Dataset entries:
■ ■ ■ ■ ■ ■ ■

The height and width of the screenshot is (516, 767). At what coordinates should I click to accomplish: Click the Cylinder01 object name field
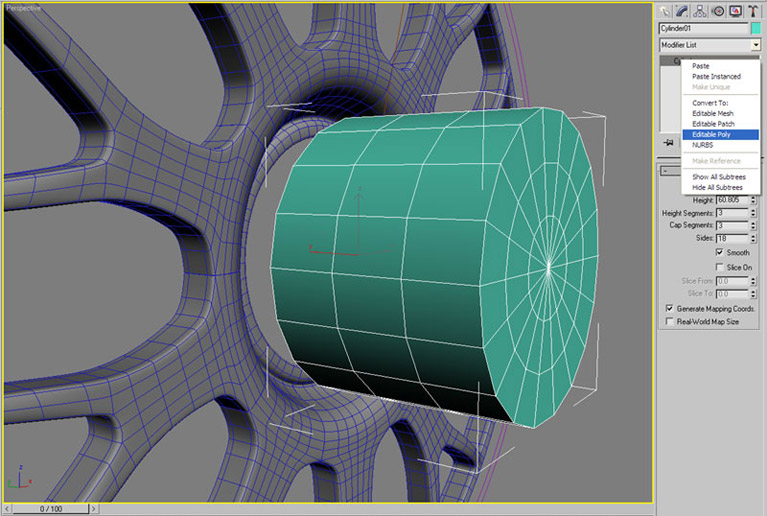[x=701, y=29]
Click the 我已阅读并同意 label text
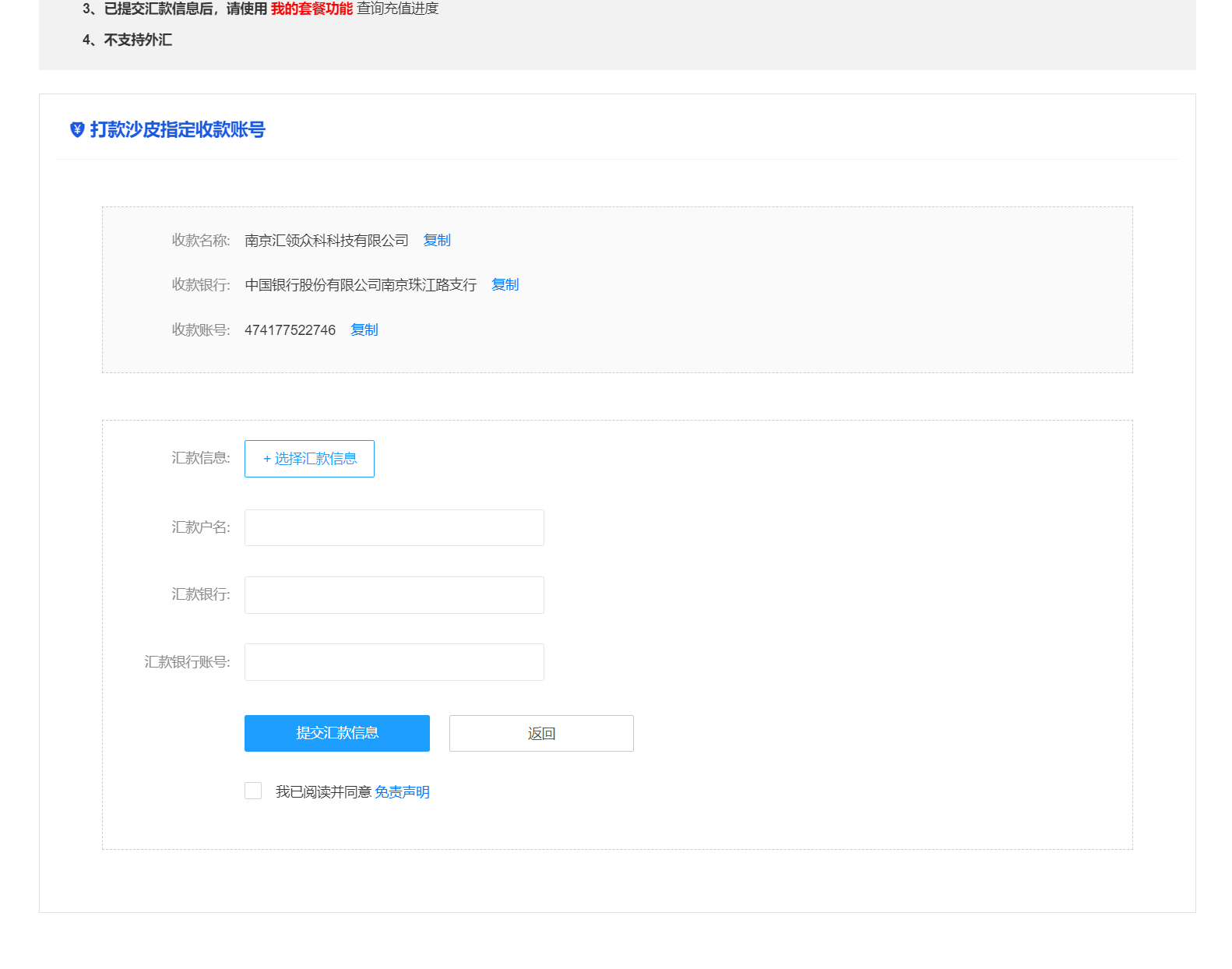Viewport: 1232px width, 969px height. (x=323, y=792)
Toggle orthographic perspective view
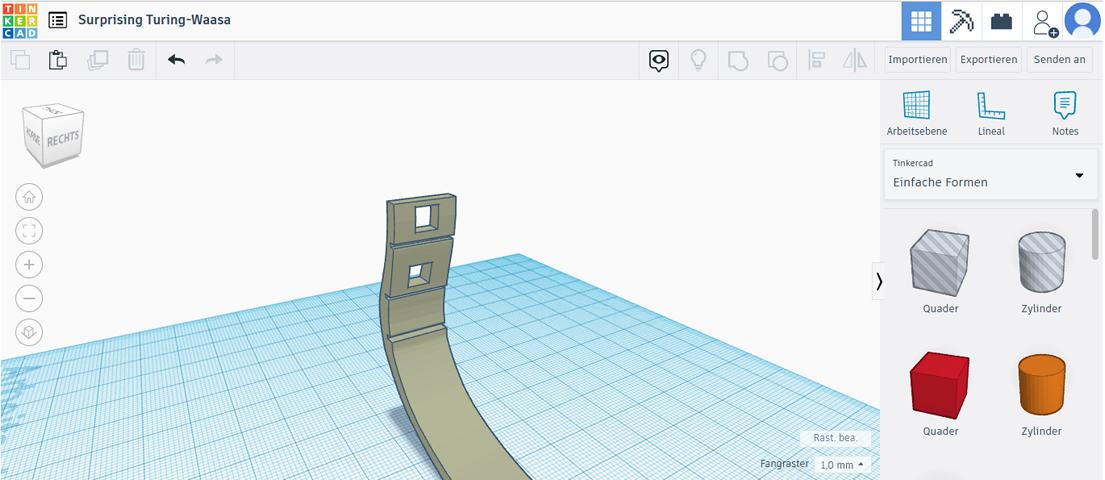Image resolution: width=1105 pixels, height=480 pixels. click(x=29, y=332)
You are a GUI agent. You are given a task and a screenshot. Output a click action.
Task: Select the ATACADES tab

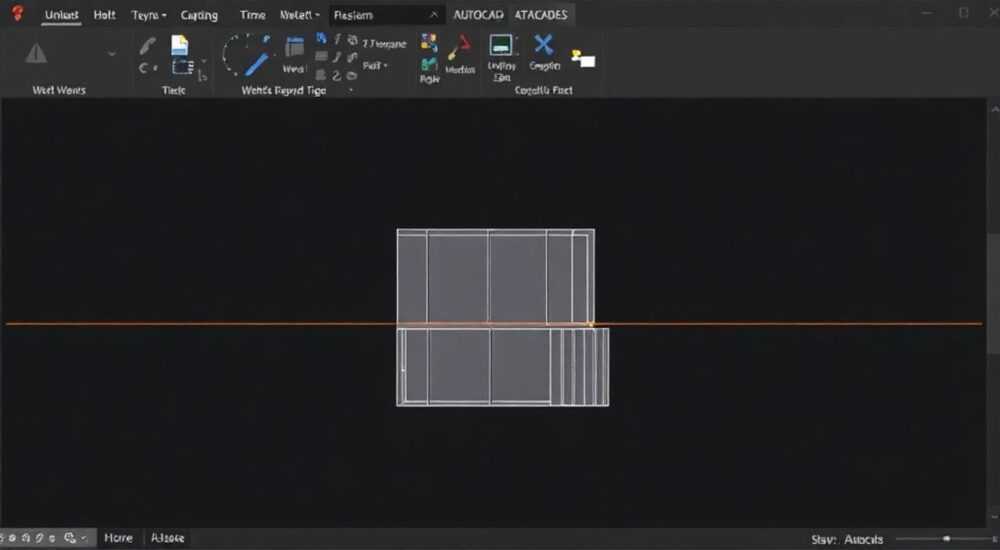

■ ■ ■ ■ ■ ■ ■

→ **Task requirements**:
Write out exactly, please, the lines that start at the one containing "You are a GUI" and run through the final line of the entries, both included, leaving pictures out.

→ **Answer for this exercise**:
You are a GUI agent. You are given a task and a screenshot. Output a click action.
Task: Select the ATACADES tab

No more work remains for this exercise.